Por su parte, las izquierdas políticas y sociales necesitan tiempo para animarse y aprender cómo se habita el ocaso de la excepcionalidad uruguaya y el sueño de la hegemonía progresista. Deben recrear su subalternidad, olvidar hábitos adquiridos en los años de gobierno y desaprender las clausuras que produce reducir toda disputa a los límites del gobernar. Necesitan romper con el monopolio de los estudios de opinión pública como principal fuente de un saber político que sólo alimenta la épica triste de disputar tajadas del dividendo electoral. Les urge reaprender esta sociedad que el progresismo empujó a ser más exigente, demandante e intolerante con los abusos e injusticias, pero cuya rabia, malestares y frustraciones se escurren con jabonosa facilidad hacia opciones de extrema derecha.
En eso andaban unos y otros cuando la pandemia mandó parar y reordenó el tablero. Fundamenté que las emergencias sanitarias benefician a quienes tienen poder, y Lacalle Pou no se aparta de la regla. La pandemia es una criatura que en marzo parecía cortada a la medida de las necesidades del nuevo presidente y en julio sigue siendo un traje cómodo. Porque afortunadamente la crisis de salud pública todavía carece de materialidad, pero como amenaza sostiene el miedo y recrea los consensos de subordinación a la autoridad política.

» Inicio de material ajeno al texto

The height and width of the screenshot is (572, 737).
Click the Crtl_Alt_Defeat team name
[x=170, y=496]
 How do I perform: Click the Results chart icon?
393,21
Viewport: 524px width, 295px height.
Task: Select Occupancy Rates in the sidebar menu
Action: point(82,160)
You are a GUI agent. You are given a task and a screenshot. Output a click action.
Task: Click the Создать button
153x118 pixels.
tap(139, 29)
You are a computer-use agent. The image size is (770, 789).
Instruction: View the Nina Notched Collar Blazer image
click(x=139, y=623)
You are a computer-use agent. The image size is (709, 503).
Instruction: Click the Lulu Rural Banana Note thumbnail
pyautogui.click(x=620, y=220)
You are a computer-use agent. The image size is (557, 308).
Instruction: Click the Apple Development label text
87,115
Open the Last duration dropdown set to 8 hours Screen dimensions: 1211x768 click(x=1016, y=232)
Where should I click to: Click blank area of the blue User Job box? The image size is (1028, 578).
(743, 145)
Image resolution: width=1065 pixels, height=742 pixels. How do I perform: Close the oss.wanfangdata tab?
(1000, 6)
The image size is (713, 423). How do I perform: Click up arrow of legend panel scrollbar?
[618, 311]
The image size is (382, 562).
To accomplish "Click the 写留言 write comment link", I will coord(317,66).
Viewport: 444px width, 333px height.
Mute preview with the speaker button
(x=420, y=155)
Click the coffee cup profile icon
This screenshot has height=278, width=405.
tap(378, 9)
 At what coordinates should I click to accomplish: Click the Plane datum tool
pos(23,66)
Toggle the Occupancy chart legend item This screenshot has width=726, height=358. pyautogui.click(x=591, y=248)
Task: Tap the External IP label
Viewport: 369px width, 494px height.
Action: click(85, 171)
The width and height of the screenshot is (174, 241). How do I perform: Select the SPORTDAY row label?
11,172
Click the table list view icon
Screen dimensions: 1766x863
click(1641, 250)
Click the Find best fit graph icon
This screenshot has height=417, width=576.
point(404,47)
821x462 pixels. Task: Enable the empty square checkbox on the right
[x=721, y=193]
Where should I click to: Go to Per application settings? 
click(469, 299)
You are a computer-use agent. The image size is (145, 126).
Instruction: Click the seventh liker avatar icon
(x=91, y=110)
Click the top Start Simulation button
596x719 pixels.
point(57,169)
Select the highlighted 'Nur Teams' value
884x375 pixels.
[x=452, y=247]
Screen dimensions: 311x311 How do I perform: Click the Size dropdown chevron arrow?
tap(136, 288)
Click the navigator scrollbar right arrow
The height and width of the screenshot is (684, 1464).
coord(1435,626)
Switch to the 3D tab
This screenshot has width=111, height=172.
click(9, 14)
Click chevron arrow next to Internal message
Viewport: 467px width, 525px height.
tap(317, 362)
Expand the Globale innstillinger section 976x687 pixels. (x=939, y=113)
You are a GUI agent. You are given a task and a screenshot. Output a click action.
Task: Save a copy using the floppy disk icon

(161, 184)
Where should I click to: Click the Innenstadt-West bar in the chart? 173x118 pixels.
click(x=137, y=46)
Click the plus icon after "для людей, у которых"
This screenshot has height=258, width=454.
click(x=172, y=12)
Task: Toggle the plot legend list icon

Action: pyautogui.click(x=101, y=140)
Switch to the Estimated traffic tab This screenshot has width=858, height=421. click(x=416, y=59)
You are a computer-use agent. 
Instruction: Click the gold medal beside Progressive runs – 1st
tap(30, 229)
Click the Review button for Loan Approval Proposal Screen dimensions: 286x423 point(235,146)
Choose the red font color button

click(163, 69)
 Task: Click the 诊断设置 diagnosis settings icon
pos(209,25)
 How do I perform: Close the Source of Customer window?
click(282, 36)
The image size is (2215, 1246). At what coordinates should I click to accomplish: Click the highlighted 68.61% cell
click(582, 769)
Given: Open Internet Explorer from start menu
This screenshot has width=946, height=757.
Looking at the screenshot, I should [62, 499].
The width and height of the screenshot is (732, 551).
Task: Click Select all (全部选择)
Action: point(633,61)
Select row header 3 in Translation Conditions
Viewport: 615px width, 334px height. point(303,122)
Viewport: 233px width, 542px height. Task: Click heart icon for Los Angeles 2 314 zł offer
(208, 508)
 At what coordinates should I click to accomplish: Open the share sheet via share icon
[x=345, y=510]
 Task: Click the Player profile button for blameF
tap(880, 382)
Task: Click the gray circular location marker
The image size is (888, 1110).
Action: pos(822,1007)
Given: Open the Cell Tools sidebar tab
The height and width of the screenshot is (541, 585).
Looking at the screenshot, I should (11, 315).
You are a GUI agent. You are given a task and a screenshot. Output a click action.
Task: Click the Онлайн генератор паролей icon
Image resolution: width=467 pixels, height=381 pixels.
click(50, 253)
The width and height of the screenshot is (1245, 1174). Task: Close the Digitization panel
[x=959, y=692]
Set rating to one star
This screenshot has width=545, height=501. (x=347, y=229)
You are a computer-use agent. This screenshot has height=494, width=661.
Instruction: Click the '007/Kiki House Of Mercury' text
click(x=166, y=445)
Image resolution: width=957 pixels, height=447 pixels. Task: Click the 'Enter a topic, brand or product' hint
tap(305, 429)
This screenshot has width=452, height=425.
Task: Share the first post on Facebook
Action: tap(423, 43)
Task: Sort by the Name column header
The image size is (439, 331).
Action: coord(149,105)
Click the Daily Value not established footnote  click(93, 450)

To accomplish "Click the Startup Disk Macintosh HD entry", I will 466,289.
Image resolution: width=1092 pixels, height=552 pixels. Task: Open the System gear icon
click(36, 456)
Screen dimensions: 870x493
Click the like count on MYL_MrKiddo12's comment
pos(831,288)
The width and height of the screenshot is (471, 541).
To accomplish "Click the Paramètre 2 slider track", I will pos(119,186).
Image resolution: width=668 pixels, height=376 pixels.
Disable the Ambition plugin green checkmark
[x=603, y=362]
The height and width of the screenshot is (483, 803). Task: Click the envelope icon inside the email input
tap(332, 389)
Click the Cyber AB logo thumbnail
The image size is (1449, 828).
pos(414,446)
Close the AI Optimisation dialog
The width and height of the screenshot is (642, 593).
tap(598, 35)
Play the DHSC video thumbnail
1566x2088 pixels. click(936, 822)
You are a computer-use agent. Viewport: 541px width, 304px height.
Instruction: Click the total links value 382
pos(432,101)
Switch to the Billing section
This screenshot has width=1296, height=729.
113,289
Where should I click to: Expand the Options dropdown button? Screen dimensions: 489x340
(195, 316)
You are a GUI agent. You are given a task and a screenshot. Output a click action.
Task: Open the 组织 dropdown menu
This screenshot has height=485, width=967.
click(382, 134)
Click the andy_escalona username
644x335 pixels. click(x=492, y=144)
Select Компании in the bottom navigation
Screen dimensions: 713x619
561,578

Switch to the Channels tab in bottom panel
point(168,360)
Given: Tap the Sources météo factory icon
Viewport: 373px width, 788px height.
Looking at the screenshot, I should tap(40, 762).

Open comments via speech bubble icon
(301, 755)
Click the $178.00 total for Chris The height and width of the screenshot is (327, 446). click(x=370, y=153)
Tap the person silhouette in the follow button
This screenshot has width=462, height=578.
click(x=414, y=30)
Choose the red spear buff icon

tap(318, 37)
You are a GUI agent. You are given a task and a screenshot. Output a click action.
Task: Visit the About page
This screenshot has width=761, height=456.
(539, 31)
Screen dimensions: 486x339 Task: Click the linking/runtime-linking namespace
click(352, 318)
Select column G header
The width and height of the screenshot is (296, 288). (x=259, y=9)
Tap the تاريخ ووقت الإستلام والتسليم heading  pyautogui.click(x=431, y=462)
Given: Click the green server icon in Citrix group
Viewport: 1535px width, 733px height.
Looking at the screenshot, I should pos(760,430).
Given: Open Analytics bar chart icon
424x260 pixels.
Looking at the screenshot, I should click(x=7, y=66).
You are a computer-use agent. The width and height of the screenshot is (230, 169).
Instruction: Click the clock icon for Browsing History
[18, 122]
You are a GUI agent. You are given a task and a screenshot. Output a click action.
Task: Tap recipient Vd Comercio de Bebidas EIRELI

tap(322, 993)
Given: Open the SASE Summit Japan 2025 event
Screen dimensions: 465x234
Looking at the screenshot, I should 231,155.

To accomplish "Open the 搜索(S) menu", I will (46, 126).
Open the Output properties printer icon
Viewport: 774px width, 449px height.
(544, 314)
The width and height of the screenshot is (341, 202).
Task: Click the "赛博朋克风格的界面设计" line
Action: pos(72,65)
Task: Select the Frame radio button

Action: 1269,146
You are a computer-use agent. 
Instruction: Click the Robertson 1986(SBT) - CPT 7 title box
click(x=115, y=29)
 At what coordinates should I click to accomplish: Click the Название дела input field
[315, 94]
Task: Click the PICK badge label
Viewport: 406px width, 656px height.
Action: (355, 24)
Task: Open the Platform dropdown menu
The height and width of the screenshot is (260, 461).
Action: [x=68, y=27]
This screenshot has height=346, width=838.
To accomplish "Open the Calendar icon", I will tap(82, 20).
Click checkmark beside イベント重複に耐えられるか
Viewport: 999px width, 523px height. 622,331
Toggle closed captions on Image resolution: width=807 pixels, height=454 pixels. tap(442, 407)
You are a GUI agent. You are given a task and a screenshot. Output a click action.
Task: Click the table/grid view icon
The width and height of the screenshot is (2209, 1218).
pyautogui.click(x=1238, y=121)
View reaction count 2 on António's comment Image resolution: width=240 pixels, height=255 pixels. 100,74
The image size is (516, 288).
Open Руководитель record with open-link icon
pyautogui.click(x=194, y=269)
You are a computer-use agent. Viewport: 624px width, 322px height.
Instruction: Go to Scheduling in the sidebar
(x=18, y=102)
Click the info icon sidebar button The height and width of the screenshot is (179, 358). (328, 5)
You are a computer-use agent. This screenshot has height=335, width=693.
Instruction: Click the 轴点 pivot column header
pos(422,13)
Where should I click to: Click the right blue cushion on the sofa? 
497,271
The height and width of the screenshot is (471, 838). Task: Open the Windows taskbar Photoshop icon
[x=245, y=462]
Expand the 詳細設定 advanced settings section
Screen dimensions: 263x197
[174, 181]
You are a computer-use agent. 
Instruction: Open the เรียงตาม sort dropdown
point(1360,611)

Lacalle aprovecha las posibilidades de control social que brinda el Estado uruguayo, y los efectos políticos de la emergencia se producen y reproducen sin contradicción ni debate. Instituye bases de una nueva sociabilidad, que pasa a ser la normalidad uruguaya, y es una radicalización capitalista viabilizada desde los bordes legales. Es imposible evaluar ahora todas las afectaciones que dejará este proceso, pero la más evidente es la restricción consensuada de las libertades, desde el nivel elemental de la circulación, reunión y encuentro entre personas hasta los planos más sofisticados de la economía, la educación e investigación, la producción cultural, etcétera. Desde marzo todo hacer social está subordinado a permiso y protocolo dictados por la autoridad competente en una insensible pero sostenida reorganización regresiva del campo político.
Es claro que la vida real cuestionará el consenso del miedo. Las líneas de fuga al consenso opresivo surgirán desde las necesidades, saberes y astucias de quienes no pueden o no quieren sostener la vida que tienen. Como el trágico “no puedo respirar”de George Floyd, que encendió al mundo al devolvernos la conciencia de las muchas maneras de morir asfixiado que existen, más probables y diferentes que la carencia de un respirador.
Por eso no es una buena oferta sobrevivir abrazadas al be safe, stay home. No. Mejor no te salves ni nos salvemos encerradas y distantes. Mejor salir a encontrarse en alguna carcajada insolente, piadosa y cómplice, que ayude a desprender las costras del miedo y la desconfianza, y sea precursora de algún escándalo nuevo.